Comments (10)
@wattsteve @bparees @deanpeterson I'm bringing the conversation about how to best implement replication for MongoDB in containers to this spot.
[...] obviously this means the mongo replica example needs to setup replicated shards to ensure that data is not lost if a single pod fails.
@bparees, to some extent, isn't a redeploy equivalent to all pods failing in a short time frame? So it is not enough to tolerate losing a pod (with it's data replicated elsewhere), but, for what I can imagine, we need to have persistent storage for at least one replica of each shard from which we could bring all shards back on after a new deployment is rolled.
its looking like the best way to do this for now, is to not use RCs, and have curated pods that use NodeSelectors, so they are scheduled on hosts that have the right storage available.
@wattsteve, scaling up is one of the things an RC can give, but we don't really need to use that. The other aspect of having an RC is that it can work as a "supervisor" that will make sure the pods that should be running are running.
I wrote a brief note about that in the trello card for this feature. IMHO instead of deploying pods by themselves we should use OpenShift DeploymentConfigs with replicas=1 -- that's what we do in other places, like the examples we have for MySQL and PostgreSQL in which we have a single master in a DC with replicas=1.
The problem with that approach is that there's no obvious way to "synchronize" the multiple DCs to run the logic we have currently to setup the MongoDB Replica Set. The current example uses a DC post-deploy hook that will fire a run-once pod that wires together the replica set members.
I heard an idea from @mfojtik to use e.g. etcd (in yet another pod/DC) to keep the replica set info and use that to keep any and every running MongoDB replica set member configured.
Things I'd like to see in the replication example:
- Resilience to single pod failure with automatic rescheduling
- Passwords (admin & app user) can be changed via OpenShift/DeploymentConfig
- Redeployment at any time without data loss
- Usage of faster local storage wherever possible
- The example should be fully automated (via OpenShift templates), and not require users to do more than
oc new-app mongo-clustered.json
(given that some requirements are met, like the existence of suitable PVs or any other form of required storage)

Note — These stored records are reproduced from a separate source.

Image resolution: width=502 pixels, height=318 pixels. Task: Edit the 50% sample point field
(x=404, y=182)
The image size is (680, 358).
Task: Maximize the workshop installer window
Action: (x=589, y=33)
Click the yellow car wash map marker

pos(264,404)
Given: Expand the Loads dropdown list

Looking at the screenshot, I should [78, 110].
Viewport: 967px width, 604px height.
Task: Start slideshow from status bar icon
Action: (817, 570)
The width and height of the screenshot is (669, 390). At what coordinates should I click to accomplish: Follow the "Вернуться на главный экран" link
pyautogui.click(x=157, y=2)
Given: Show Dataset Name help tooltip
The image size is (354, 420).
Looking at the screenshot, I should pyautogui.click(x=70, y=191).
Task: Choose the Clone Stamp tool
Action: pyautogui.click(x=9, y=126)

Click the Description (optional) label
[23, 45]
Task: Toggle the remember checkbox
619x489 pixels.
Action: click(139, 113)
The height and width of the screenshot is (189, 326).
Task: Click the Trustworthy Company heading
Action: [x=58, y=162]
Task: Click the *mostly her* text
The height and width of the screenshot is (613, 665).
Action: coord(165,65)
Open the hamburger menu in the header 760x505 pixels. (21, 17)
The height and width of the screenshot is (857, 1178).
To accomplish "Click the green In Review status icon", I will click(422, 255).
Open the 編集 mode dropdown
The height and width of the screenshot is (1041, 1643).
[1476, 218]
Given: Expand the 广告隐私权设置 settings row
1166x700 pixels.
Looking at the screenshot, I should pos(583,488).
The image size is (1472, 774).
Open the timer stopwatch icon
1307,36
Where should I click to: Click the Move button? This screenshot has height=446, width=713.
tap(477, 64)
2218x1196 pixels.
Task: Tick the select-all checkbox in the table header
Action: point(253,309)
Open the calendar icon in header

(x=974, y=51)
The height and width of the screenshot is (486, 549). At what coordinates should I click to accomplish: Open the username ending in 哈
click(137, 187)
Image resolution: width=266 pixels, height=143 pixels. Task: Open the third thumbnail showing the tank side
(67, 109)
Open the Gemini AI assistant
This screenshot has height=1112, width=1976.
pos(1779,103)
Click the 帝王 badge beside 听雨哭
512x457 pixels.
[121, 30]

Note that we don't have sharding involved in the example.
from mongodb-container.
@bparees, to some extent, isn't a redeploy equivalent to all pods failing in a short time frame? So it is not enough to tolerate losing a pod (with it's data replicated elsewhere), but, for what I can imagine, we need to have persistent storage for at least one replica of each shard from which we could bring all shards back on after a new deployment is rolled.
that's a deployment strategy problem. we have a rolling deployment which should be doing 1:1 replacements of pods so that it does not take the entire cluster down simultaneously.
from mongodb-container.
If we'll rely on rolling deployment, then we need a readiness probe or the like, to be able to wait until the replacement has joined the replica set before shutting down the next pod.
from mongodb-container.
If we'll rely on rolling deployment, then we need a readiness probe or the like, to be able to wait until the replacement has joined the replica set before shutting down the next pod.
sure. but that's just using the platform the way it's designed to be used. (strictly speaking you also need to wait for the new member to have completed replicating/catching up. not sure if mongo makes that distinction clear or not)
from mongodb-container.
AFAIK, depending on oplog size and # writes/sec, we can get to a point where it is impossible to fire up a new replica.
Not sure if I recall the working details correctly, but a replica starting from scratch would need to 1) do a full sync of existing data; plus 2) sync all data from when 1 started up till "now" (that needs to come from the oplog). If the oldest entry in the oplog is older than when the full sync started, replication fails.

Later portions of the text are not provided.